[The evaluation of three kinds of training to mitigate phishing attacks]
I am Xiaomeng Zhang, a Cyber Security Risk Management student at the University of Southampton. I am requesting your participation in a study regarding learning to spot phishing attacks. The study should last approximately 15 minutes. You will be asked to fill out a short questionnaire. Personal information will not be released or viewed by anyone other than researchers involved in this project. A debriefing statement will be given to you upon completion of the study.
Any information you give will be kept completely confidential and in no cases will responses from individual participants be identified. As with any piece of research it is important to consider whether there are any risks to participants. The study involves minimal risk to participants (i.e., the level of risk encountered in daily life). There may be no direct benefit to you other than the sense of helping the public at large and contributing to knowledge.
All responses are treated as confidential, and in no case will responses from individual participants be identified. Rather, all data will be pooled and published in aggregate form only. Participants should be aware, however, that the experiment is not being run from a 'secure' https server of the kind typically used to handle credit card transactions, so there is a small possibility that responses could be viewed by unauthorized third parties (e.g., computer hackers). However, the data would appear only as a string of numbers, so your responses will remain totally anonymous.
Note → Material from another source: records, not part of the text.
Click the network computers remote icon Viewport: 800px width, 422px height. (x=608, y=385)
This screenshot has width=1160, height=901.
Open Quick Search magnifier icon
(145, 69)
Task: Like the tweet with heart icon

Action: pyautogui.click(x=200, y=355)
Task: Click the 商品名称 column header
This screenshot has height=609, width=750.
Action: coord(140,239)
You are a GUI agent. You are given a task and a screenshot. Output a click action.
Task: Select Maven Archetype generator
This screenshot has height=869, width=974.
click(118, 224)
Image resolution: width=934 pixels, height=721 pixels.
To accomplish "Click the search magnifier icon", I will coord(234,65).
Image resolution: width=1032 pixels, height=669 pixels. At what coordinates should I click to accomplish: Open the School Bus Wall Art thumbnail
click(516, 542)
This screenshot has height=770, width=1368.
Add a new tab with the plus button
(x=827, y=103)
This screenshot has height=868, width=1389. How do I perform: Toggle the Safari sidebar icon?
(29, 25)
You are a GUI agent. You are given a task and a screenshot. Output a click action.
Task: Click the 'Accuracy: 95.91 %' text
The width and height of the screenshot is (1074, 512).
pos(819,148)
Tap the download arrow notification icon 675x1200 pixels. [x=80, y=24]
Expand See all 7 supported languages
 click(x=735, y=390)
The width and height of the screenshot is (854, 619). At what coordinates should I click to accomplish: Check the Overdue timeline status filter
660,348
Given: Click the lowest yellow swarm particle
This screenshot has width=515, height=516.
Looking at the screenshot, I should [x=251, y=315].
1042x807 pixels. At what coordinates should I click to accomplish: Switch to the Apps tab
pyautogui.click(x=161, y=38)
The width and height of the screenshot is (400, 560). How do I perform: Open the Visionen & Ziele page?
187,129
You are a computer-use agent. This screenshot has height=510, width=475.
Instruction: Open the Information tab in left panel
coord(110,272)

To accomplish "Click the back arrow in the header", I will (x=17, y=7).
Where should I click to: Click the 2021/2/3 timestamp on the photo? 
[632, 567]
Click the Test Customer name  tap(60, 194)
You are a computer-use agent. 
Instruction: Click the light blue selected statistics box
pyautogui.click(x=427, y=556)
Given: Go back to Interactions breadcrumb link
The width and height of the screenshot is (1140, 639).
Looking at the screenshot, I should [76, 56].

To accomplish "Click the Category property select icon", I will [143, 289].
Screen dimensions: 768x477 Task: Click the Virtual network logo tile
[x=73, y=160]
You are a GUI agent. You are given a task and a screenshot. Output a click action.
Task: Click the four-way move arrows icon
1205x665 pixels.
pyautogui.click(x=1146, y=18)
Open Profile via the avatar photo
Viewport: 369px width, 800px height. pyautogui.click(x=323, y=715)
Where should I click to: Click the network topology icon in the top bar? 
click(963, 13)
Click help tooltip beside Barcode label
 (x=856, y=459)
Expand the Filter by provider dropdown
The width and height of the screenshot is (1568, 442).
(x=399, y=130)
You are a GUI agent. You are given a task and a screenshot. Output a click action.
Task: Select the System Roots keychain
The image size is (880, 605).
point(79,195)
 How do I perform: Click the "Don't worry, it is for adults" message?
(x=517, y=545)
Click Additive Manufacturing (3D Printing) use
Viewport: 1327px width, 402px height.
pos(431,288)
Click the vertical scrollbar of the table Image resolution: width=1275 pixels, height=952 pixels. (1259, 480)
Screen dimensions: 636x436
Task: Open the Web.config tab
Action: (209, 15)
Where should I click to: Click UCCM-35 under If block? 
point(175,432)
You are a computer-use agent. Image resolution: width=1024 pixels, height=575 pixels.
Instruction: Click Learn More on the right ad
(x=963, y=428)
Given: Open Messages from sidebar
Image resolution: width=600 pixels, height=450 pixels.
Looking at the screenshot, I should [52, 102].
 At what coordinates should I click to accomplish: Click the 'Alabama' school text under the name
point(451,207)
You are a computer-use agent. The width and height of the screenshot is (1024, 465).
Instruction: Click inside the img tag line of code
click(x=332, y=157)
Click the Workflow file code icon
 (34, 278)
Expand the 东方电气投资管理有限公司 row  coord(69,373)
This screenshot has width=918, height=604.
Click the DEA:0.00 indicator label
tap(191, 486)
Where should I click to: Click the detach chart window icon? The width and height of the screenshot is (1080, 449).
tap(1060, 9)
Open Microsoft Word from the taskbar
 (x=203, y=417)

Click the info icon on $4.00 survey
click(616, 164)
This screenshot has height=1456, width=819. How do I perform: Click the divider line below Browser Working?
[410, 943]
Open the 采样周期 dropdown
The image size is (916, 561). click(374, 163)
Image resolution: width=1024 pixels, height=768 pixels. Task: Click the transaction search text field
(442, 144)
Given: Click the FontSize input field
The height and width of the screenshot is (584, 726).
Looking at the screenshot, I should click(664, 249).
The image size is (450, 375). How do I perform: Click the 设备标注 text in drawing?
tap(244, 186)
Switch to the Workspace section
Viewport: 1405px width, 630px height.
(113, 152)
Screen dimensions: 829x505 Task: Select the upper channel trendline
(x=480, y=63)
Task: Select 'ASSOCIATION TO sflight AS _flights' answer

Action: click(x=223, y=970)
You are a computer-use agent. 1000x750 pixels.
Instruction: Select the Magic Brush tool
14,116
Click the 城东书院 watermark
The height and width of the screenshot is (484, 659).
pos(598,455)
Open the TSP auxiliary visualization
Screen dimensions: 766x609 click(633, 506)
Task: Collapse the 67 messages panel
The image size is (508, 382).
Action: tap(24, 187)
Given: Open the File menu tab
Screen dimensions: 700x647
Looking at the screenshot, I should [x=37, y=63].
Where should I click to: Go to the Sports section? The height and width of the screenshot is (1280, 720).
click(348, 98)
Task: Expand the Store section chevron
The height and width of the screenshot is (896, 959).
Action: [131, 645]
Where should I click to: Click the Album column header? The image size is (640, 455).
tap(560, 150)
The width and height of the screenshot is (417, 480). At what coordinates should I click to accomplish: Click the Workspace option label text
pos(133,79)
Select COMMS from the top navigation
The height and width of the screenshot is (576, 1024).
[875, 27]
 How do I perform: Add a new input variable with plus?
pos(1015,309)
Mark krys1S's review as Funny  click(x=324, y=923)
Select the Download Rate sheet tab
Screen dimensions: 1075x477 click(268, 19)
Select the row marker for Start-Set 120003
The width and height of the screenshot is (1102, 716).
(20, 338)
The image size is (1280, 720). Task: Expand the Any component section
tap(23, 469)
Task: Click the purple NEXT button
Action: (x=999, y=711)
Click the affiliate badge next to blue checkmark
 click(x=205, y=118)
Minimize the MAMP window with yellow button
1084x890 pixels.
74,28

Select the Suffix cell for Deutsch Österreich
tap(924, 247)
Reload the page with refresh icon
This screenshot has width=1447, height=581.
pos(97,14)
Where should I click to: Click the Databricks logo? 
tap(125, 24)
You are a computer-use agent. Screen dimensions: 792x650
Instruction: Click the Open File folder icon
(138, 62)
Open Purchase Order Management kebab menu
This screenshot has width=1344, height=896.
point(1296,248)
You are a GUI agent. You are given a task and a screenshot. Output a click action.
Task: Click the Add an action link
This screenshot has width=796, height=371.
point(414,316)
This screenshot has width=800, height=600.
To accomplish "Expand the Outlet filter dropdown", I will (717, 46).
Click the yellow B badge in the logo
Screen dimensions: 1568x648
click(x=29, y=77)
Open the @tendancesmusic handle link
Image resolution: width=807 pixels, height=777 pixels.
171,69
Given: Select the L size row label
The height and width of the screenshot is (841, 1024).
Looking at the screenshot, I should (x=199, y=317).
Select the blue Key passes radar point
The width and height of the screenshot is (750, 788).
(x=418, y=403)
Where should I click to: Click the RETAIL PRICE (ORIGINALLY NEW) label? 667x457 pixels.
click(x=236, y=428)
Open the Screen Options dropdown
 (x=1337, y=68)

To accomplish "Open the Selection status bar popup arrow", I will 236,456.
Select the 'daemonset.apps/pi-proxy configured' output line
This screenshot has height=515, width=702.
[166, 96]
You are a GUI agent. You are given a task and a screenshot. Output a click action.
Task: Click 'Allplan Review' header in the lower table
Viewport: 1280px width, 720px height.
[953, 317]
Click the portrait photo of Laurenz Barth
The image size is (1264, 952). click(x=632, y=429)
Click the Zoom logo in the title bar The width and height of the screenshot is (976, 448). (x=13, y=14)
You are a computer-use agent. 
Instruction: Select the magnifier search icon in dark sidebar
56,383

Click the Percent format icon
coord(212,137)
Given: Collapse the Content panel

Visitors to this website are welcome to complete the study, although they will receive no credit or monetary compensation. Participation is voluntary, refusal to take part in the study involves no penalty or loss of benefits to which participants are otherwise entitled, and participants may withdraw from the study at any time without penalty or loss of benefits to which they are otherwise entitled.
If participants have further questions about this study, they may contact the principal investigator, Xiaomeng Zhang at (xz1m17@soton.ac.uk).
If participants have further questions about their rights or if they wish to lodge a complaint or concern, they may contact Head of Research Governance, Research Governance Office, University of Southampton, Southampton, SO17 1BJ. (Phone: 02380 595058, Email: rgoinfo@soton.ac.uk)
In this survey you will do:
1) a pre-test of your ability to identify phishing emails,
2) see some helpful advice about how to identify them,
3) answer three simple questions about how you liked the advice, and
4) do a final test of your ability to spot phishing emails.